### DATASET CONTENT

>>

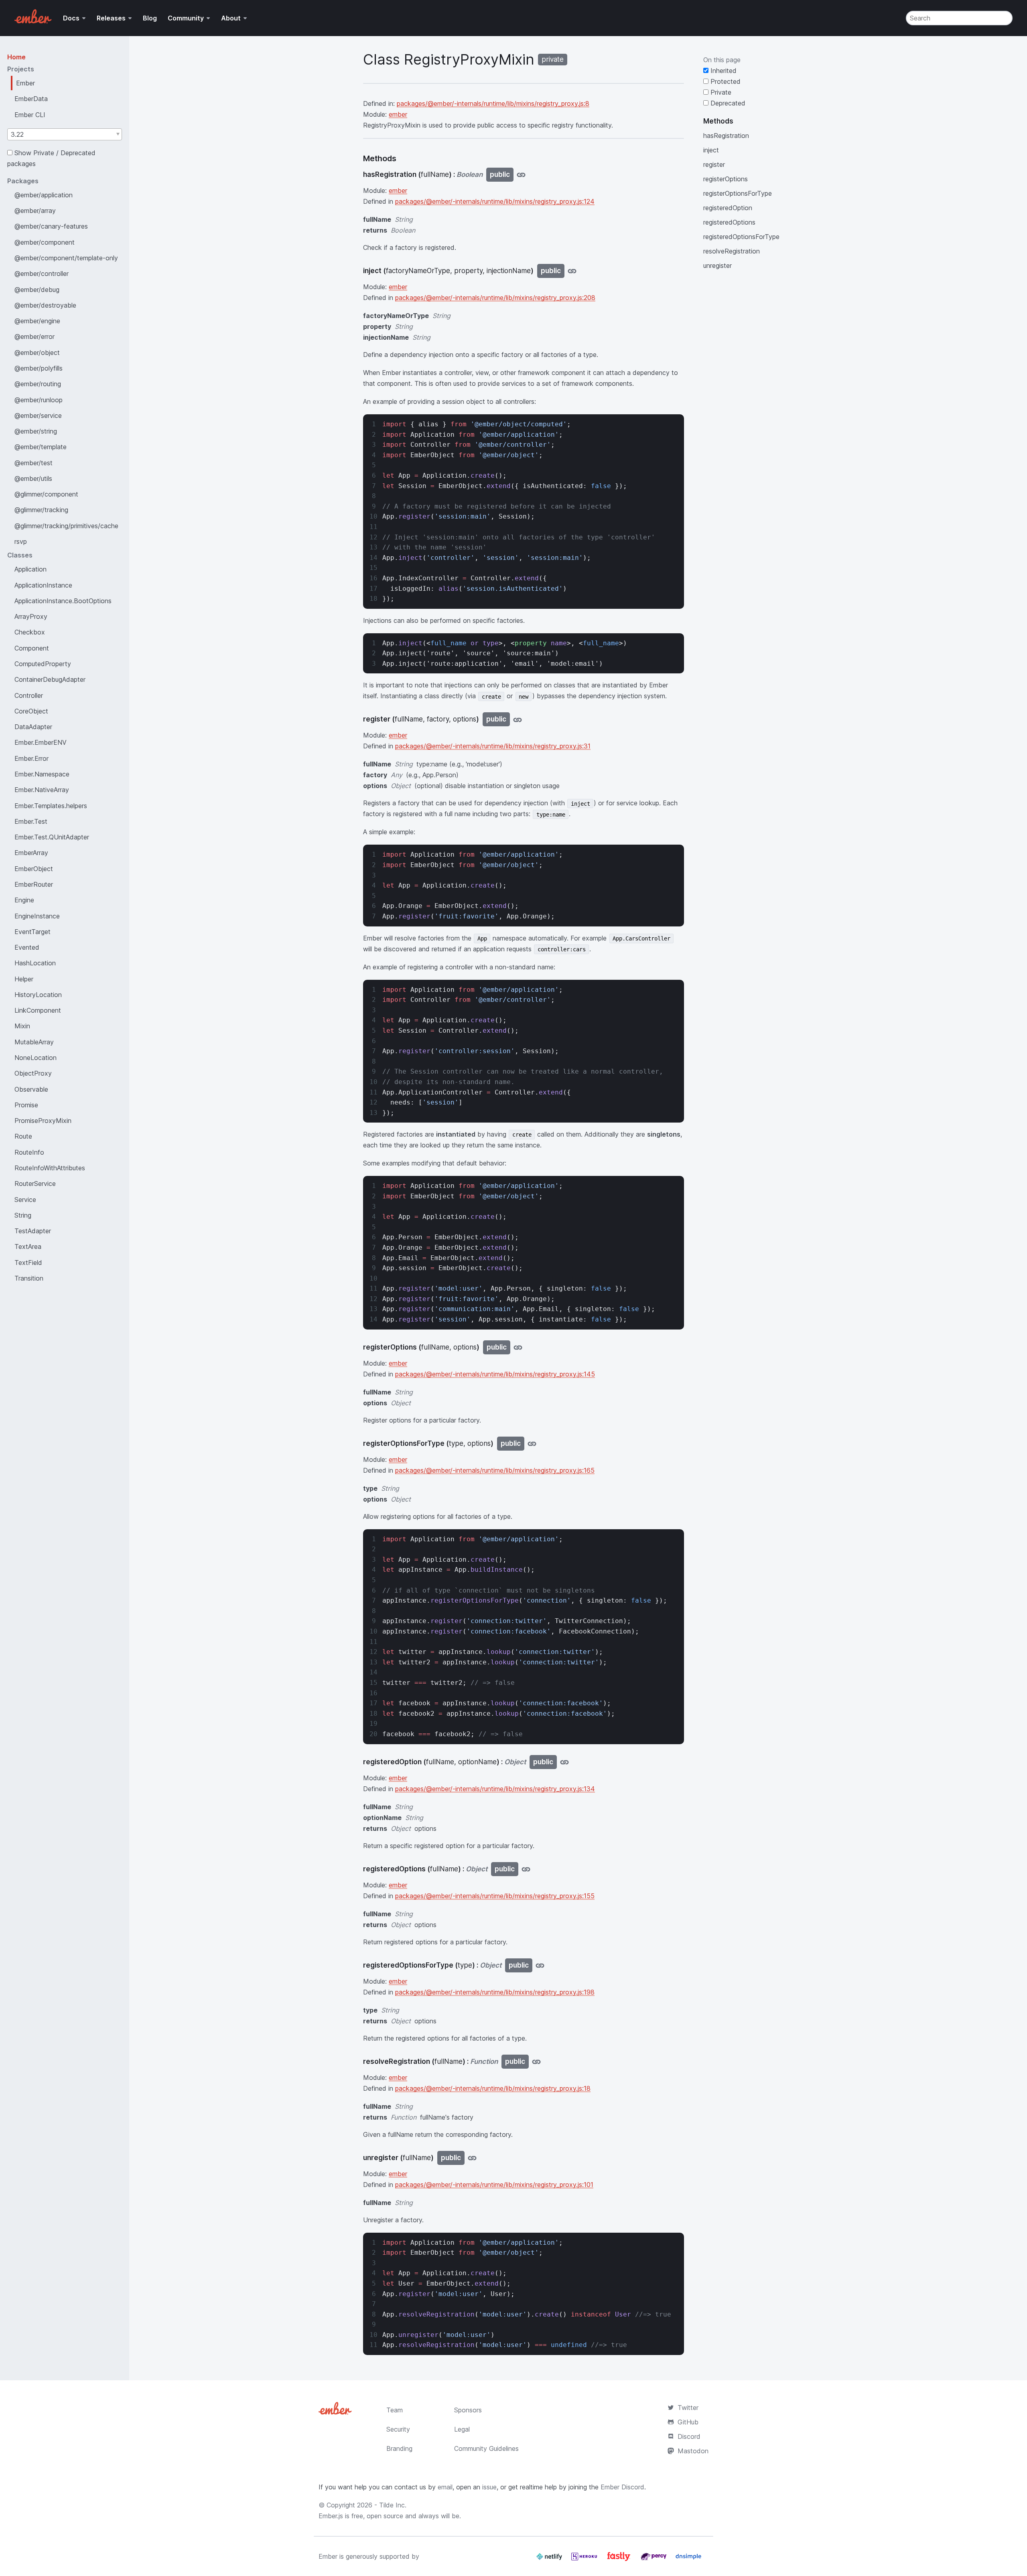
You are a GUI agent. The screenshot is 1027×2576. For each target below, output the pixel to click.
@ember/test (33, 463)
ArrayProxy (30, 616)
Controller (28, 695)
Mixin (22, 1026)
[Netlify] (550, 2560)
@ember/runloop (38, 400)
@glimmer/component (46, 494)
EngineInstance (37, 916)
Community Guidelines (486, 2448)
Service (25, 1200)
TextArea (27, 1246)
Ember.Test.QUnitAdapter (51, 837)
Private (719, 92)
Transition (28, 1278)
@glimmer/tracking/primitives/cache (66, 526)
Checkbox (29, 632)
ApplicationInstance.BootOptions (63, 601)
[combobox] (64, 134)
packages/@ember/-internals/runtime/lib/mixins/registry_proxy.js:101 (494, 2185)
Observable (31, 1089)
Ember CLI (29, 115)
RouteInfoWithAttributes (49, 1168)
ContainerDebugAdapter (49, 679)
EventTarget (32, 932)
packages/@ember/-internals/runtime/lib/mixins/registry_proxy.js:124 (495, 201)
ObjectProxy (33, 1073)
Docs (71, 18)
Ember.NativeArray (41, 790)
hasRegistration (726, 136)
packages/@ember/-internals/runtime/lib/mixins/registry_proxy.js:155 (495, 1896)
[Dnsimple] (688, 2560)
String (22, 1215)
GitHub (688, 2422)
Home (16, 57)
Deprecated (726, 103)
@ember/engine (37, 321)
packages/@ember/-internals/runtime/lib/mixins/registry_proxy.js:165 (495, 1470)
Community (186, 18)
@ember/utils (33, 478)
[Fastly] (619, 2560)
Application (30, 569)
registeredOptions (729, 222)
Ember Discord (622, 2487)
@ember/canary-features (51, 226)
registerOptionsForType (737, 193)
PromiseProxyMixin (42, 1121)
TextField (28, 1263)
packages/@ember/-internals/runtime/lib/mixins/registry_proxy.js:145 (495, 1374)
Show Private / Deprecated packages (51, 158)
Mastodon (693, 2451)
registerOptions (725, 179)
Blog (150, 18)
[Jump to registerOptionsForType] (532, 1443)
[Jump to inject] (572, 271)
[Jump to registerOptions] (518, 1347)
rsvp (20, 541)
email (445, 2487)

<<
>>

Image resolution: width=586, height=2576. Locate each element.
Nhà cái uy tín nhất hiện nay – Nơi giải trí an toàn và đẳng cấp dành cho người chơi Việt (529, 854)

<<
>>

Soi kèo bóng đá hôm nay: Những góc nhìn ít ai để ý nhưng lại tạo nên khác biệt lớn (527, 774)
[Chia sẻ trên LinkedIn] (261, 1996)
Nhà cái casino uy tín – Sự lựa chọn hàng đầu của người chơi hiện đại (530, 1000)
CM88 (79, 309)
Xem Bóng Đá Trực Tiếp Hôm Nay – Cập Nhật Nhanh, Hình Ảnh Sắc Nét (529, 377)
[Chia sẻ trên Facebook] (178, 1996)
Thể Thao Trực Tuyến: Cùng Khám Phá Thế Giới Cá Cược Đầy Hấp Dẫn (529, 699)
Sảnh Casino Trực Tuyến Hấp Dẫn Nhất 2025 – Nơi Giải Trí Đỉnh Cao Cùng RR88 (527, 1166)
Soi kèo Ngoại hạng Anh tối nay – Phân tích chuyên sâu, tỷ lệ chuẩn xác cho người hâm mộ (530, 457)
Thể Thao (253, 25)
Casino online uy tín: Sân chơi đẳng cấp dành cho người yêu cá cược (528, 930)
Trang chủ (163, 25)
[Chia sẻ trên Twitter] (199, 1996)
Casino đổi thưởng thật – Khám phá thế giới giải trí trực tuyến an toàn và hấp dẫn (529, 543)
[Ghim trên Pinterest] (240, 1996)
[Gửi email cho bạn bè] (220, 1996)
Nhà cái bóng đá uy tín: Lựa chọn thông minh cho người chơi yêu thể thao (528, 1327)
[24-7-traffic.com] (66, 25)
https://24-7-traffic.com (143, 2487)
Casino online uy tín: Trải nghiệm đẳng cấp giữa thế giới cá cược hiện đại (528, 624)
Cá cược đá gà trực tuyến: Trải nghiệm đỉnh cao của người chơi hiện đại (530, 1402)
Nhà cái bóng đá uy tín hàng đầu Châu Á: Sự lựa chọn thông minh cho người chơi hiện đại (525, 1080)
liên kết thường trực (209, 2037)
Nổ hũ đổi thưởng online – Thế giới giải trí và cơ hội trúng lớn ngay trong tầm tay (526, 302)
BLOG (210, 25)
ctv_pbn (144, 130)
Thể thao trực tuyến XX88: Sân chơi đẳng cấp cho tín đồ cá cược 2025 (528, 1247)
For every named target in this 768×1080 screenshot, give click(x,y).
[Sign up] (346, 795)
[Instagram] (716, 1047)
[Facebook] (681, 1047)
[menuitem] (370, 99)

<<

### TASK STATEMENT
Look above for the line holding "TextField (28, 1263)". Print it and every line after it, exactly, through the line holding "[Jump to inject] (572, 271)".

### RESULT OF THE EXERCISE
TextField (28, 1263)
packages/@ember/-internals/runtime/lib/mixins/registry_proxy.js:145 (495, 1374)
Show Private / Deprecated packages (51, 158)
Mastodon (693, 2451)
registerOptions (725, 179)
Blog (150, 18)
[Jump to registerOptionsForType] (532, 1443)
[Jump to inject] (572, 271)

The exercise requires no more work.